The 2025–26 season would prove to be Krista Gerlich's best season at Texas Tech. The Lady Raiders started out the season 19–0 (6–0 Big 12) after an upset of then-No. 15 Baylor, and they entered the rankings for the first time in 13 years. They were one of 3 undefeated teams remaining (along with Vanderbilt and UConn) before dropping 3 of their next four games: a 65–59 loss to Kansas State at home, a 73–61 loss to BYU on the road, and an 84–70 home loss to Iowa State; they did beat Utah 77-49 in Salt Lake City during this stretch of games. After the Iowa State loss, the Lady Raiders rebounded by upsetting No. 12 TCU 62–60 at home and after victories over Houston and Kansas, they surged up to No. 16 in the polls, which was their highest ranking since 2012. Because of the success during the season, Krista Gerlich was named to the Naismith Coach of the Year Watchlist and was the only Big 12 coach selected to the list.
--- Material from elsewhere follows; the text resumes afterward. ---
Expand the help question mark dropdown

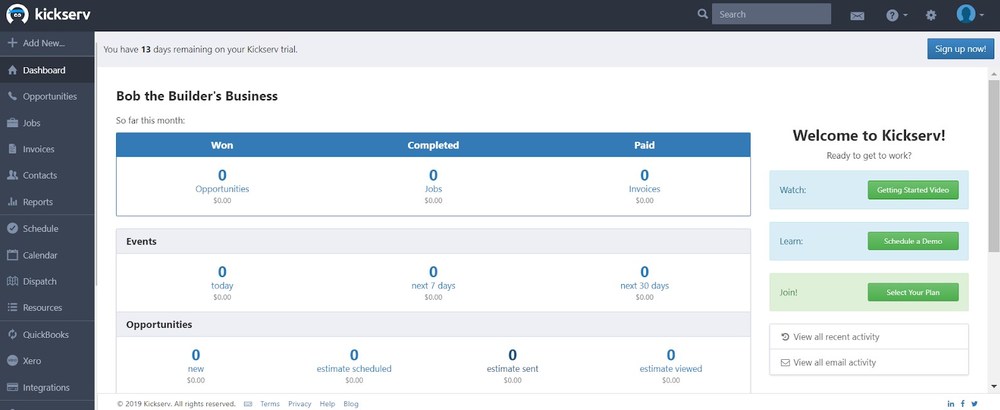click(x=896, y=15)
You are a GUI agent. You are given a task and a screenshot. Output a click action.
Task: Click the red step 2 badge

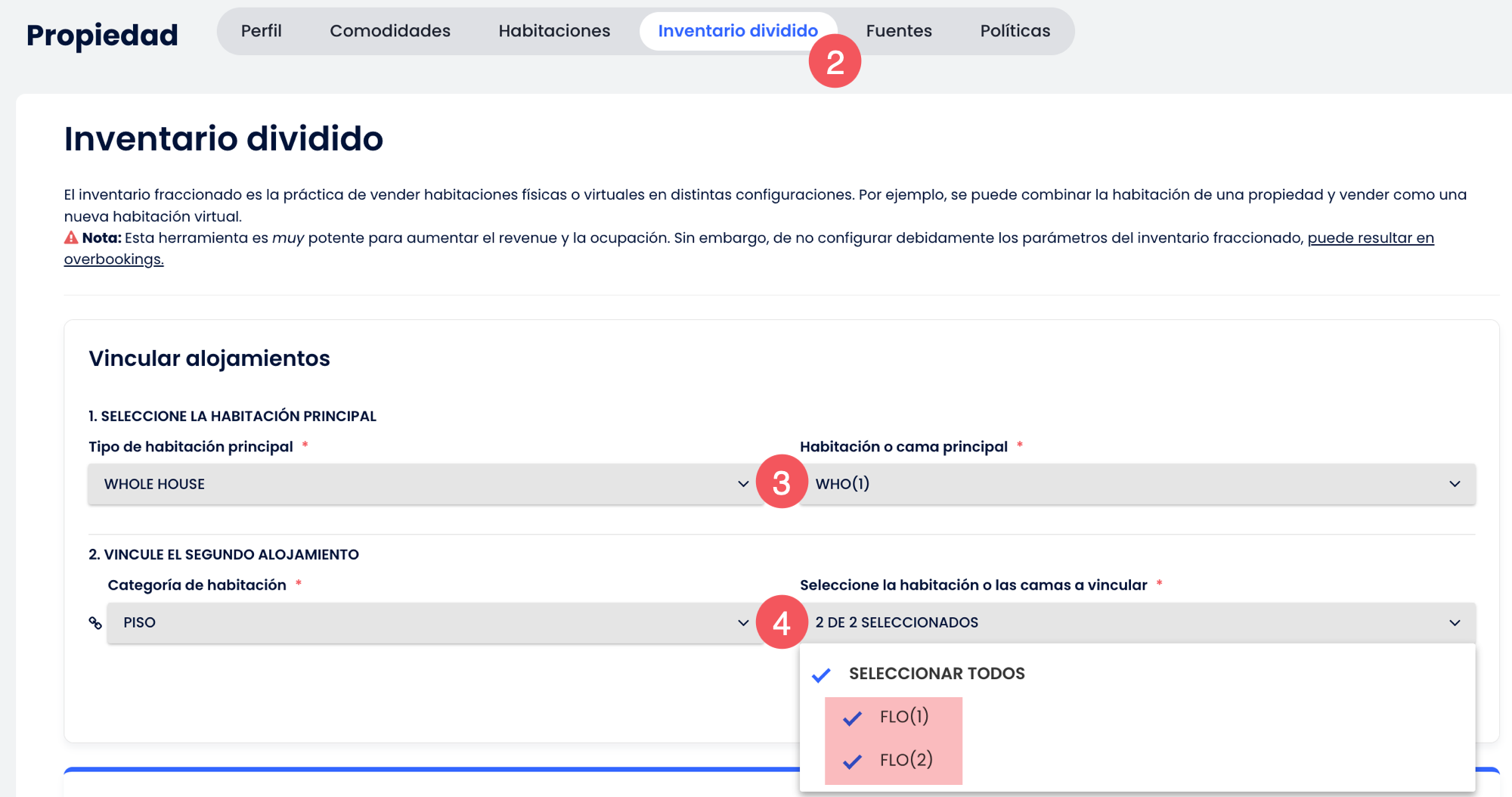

Texas Tech eventually finished the season 25–6 overall and 12–6 in the Big 12, which was their best record in 13 years.

==Head coaching record==

Record table
| Season | Team | Overall | Conference | Standing | Postseason |
West Texas A&M (Lone Star Conference) (2006–2013)
| 2006–07 | West Texas A&M | 28–5 | 14–0 | 1st | NCAA Division II second round |
| 2007–08 | West Texas A&M | 26–5 | 14–0 | 1st | NCAA Division II first round |
| 2008–09 | West Texas A&M | 28–6 | 10–2 | 1st | NCAA Division II Elite Eight |
| 2009–10 | West Texas A&M | 30–4 | 10–2 | 1st | NCAA Division II second round |
| 2010–11 | West Texas A&M | 17–11 | 10–4 | 4th |  |
| 2011–12 | West Texas A&M | 19–10 | 16–4 | 2nd | NCAA Division II first round |
| 2012–2013 | West Texas A&M | 20–12 | 14–6 | 4th |  |
| West Texas A&M: |  | 168–53 (.760) | 88–18 (.830) |  |  |  |  |  |
UT Arlington (Sun Belt Conference) (2013–2020)
| 2013–2014 | UT Arlington | 4–25 | 3–15 | 10th |  |
| 2014–2015 | UT Arlington | 17–13 | 11–9 | T-4th |  |
| 2015–2016 | UT Arlington | 15–16 | 10–10 | 6th |  |
| 2016–2017 | UT Arlington | 22–9 | 14–4 | 2nd | WNIT First Round |
| 2017–2018 | UT Arlington | 18–12 | 12–6 | T-3rd |  |
| 2018–2019 | UT Arlington | 24–8 | 15–3 | T-1st | WNIT Second Round |
| 2019–2020 | UT Arlington | 21–11 | 14–4 | 3rd | Postseason not held |
| UT Arlington: |  | 121–94 (.563) | 79–51 (.608) |  |  |  |  |  |
Texas Tech (Big 12 Conference) (2020–present)
| 2020–2021 | Texas Tech | 10–15 | 5–13 | T-7th |  |
| 2021–2022 | Texas Tech | 11–19 | 4–14 | 8th |  |
| 2022–2023 | Texas Tech | 20–15 | 6–12 | 8th | WNIT Super 16 |
| 2023–2024 | Texas Tech | 17–16 | 5–13 | T-11th |  |
| 2024–2025 | Texas Tech | 19–18 | 4–14 | T-12th | WBIT Quarterfinal |
| 2025–2026 | Texas Tech | 26–8 | 12–6 | T–4th | NCAA Division I Second Round |
| Texas Tech: |  | 103–91 (.531) | 36–72 (.333) |  |  |  |  |  |
| Total: |  | 392–238 (.622) |  |  |  |  |  |  |  |
National champion Postseason invitational champion Conference regular season champion Conference regular season and conference tournament champion Division regular season champion Division regular season and conference tournament champion Conference tournament champion

==Personal life==
Krista was selected three times as an all-state player for women’s basketball during her time at Sudan High School.

She is married to former Red Raider linebacker Bryan Gerlich. They have a daughter, Bryn, and a son, Brayden.

Bryn played basketball at Texas Tech from 2020-2023 under Krista, after transferring from Oklahoma State.